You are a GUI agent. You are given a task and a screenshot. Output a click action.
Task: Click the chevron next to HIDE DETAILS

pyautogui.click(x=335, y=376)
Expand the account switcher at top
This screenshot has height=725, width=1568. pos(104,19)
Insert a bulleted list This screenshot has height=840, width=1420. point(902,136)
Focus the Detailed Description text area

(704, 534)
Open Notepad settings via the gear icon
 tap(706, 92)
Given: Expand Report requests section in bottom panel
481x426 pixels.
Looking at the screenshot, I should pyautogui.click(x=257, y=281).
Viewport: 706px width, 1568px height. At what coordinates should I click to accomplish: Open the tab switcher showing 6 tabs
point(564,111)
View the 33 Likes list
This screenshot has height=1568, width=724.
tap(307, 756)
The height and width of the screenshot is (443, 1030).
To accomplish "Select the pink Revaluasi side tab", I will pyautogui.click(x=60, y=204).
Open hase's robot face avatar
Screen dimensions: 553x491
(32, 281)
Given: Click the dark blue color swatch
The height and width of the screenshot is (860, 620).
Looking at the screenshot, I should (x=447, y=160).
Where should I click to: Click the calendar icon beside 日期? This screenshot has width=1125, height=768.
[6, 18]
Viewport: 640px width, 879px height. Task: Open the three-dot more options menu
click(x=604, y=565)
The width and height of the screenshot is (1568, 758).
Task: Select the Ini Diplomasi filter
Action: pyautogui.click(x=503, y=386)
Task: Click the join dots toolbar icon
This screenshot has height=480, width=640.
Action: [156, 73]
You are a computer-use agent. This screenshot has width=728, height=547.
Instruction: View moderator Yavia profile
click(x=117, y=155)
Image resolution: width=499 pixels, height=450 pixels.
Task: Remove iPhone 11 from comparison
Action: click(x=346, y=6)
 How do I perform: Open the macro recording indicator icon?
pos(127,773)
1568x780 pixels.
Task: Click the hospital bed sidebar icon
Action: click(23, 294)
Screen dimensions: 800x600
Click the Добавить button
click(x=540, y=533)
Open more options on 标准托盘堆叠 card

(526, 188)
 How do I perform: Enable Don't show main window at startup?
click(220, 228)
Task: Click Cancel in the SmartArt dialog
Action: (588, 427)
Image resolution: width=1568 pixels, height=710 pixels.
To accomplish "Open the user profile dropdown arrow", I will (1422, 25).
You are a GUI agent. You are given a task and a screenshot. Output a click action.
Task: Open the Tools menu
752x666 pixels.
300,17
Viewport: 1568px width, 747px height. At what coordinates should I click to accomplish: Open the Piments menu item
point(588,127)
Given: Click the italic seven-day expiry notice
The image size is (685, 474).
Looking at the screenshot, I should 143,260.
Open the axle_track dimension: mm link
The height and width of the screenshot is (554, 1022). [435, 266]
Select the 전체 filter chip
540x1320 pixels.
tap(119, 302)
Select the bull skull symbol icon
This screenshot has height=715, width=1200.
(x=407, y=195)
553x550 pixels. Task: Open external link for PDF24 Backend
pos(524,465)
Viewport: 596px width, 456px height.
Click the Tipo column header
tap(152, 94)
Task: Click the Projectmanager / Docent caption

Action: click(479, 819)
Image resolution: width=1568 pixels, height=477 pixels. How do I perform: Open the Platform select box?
◆ ◆ ◆ ◆
## REQUIRED TASK:
Reproduce all of the rows above with each occurrence of "Screen dimensions" changed to "Display size". Keep everything else unchanged.

## RESPONSE TO THIS EXERCISE:
You are a GUI agent. You are given a task and a screenshot. Output a click action.
Task: Click the chevron next to HIDE DETAILS

pyautogui.click(x=335, y=376)
Expand the account switcher at top
This screenshot has height=725, width=1568. pos(104,19)
Insert a bulleted list This screenshot has height=840, width=1420. point(902,136)
Focus the Detailed Description text area

(704, 534)
Open Notepad settings via the gear icon
 tap(706, 92)
Given: Expand Report requests section in bottom panel
481x426 pixels.
Looking at the screenshot, I should pyautogui.click(x=257, y=281).
Viewport: 706px width, 1568px height. At what coordinates should I click to accomplish: Open the tab switcher showing 6 tabs
point(564,111)
View the 33 Likes list
This screenshot has height=1568, width=724.
tap(307, 756)
The height and width of the screenshot is (443, 1030).
To accomplish "Select the pink Revaluasi side tab", I will pyautogui.click(x=60, y=204).
Open hase's robot face avatar
Display size: 553x491
(32, 281)
Given: Click the dark blue color swatch
The height and width of the screenshot is (860, 620).
Looking at the screenshot, I should (x=447, y=160).
Where should I click to: Click the calendar icon beside 日期? This screenshot has width=1125, height=768.
[6, 18]
Viewport: 640px width, 879px height. Task: Open the three-dot more options menu
click(x=604, y=565)
The width and height of the screenshot is (1568, 758).
Task: Select the Ini Diplomasi filter
Action: pyautogui.click(x=503, y=386)
Task: Click the join dots toolbar icon
This screenshot has height=480, width=640.
Action: [156, 73]
You are a computer-use agent. This screenshot has width=728, height=547.
Instruction: View moderator Yavia profile
click(x=117, y=155)
Image resolution: width=499 pixels, height=450 pixels.
Task: Remove iPhone 11 from comparison
Action: click(x=346, y=6)
 How do I perform: Open the macro recording indicator icon?
pos(127,773)
1568x780 pixels.
Task: Click the hospital bed sidebar icon
Action: click(23, 294)
Display size: 800x600
Click the Добавить button
click(x=540, y=533)
Open more options on 标准托盘堆叠 card

(526, 188)
 How do I perform: Enable Don't show main window at startup?
click(220, 228)
Task: Click Cancel in the SmartArt dialog
Action: (588, 427)
Image resolution: width=1568 pixels, height=710 pixels.
To accomplish "Open the user profile dropdown arrow", I will (1422, 25).
You are a GUI agent. You are given a task and a screenshot. Output a click action.
Task: Open the Tools menu
752x666 pixels.
300,17
Viewport: 1568px width, 747px height. At what coordinates should I click to accomplish: Open the Piments menu item
point(588,127)
Given: Click the italic seven-day expiry notice
The image size is (685, 474).
Looking at the screenshot, I should 143,260.
Open the axle_track dimension: mm link
The height and width of the screenshot is (554, 1022). [435, 266]
Select the 전체 filter chip
540x1320 pixels.
tap(119, 302)
Select the bull skull symbol icon
This screenshot has height=715, width=1200.
(x=407, y=195)
553x550 pixels. Task: Open external link for PDF24 Backend
pos(524,465)
Viewport: 596px width, 456px height.
Click the Tipo column header
tap(152, 94)
Task: Click the Projectmanager / Docent caption

Action: click(479, 819)
Image resolution: width=1568 pixels, height=477 pixels. How do I perform: Open the Platform select box?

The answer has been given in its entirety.